Jenny Morris joins six 2026 ARIA Hall of Fame inductees
Jenny Morris is among six artists set for the 2026 ARIA Hall of Fame. The announcement lands during the ARIA Awards' 40th anniversary celebrations, with the ceremony scheduled for June 11 at Carriageworks in Sydney.
ARIA's June 11 ceremony
The six inductees will be formally recognized at Carriageworks, putting Morris on a short list that ARIA says reflects the depth, diversity and enduring influence of Australian music across generations. That framing fits the scale of the Hall of Fame: this is not a genre prize or a one-night performance nod, but an industry marker for careers that have lasted.

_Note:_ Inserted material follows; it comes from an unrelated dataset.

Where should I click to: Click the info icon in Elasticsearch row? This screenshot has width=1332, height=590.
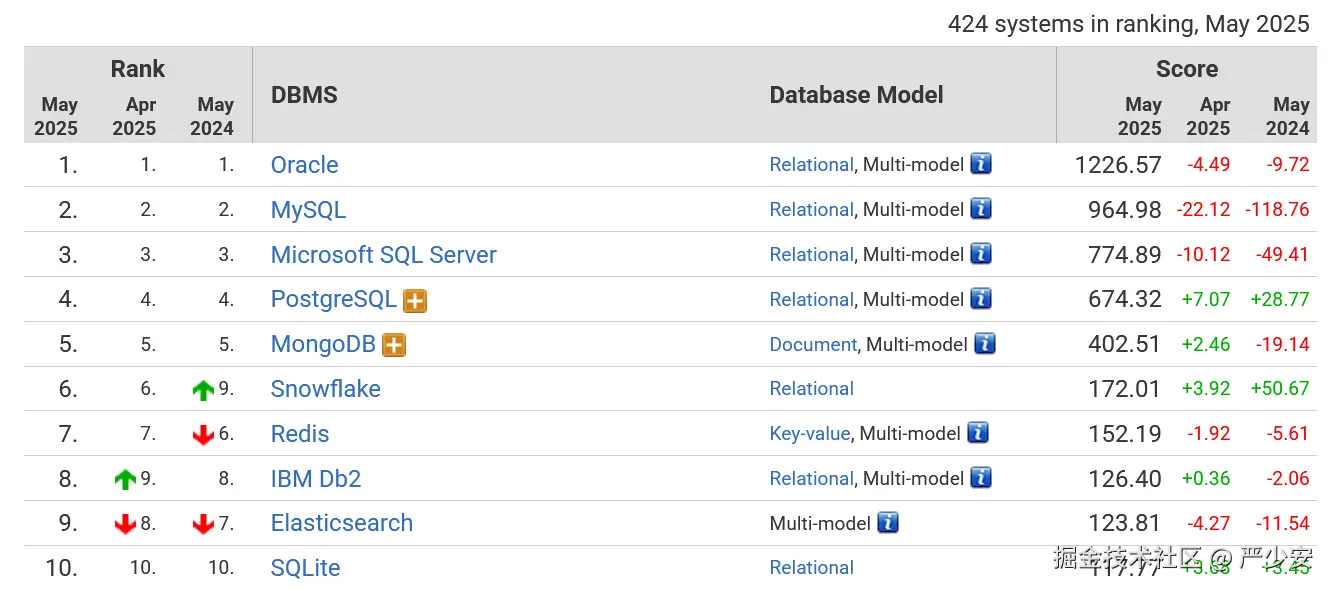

Annabelle Herd, ARIA CEO, said the inductees represent the depth, diversity and enduring influence of Australian music across generations. For Morris, the invitation arrives with a paper trail that already spans band work, solo records and boardroom credibility, which makes this more than a nostalgia play.
Body and Soul to Honeychild
Morris rose to prominence in the 1980s and 1990s with QED and INXS before launching a solo career. She released the platinum albums Body and Soul in 1987, Shiver in 1989 and Honeychild in 1991, then added back-to-back ARIA Awards for Best Female Artist in 1987 and 1988.
She also toured internationally alongside Prince, INXS and Paul McCartney, and later served as chair of the APRA board. Those credits help explain why this Hall of Fame call looks like an overdue institutional acknowledgment rather than a career-shaped surprise.
Art of Music and NORO
Morris has also been active outside recording and touring. She founded Art of Music, a charity fundraiser for music therapy organization NORO, giving her a role in the sector that extends beyond her own catalogue.
For readers tracking Australian music's formal canon, June 11 is the date that matters. The Hall of Fame class is already set, and Morris now moves from a long list of releases and awards into a smaller, more permanent company at Carriageworks.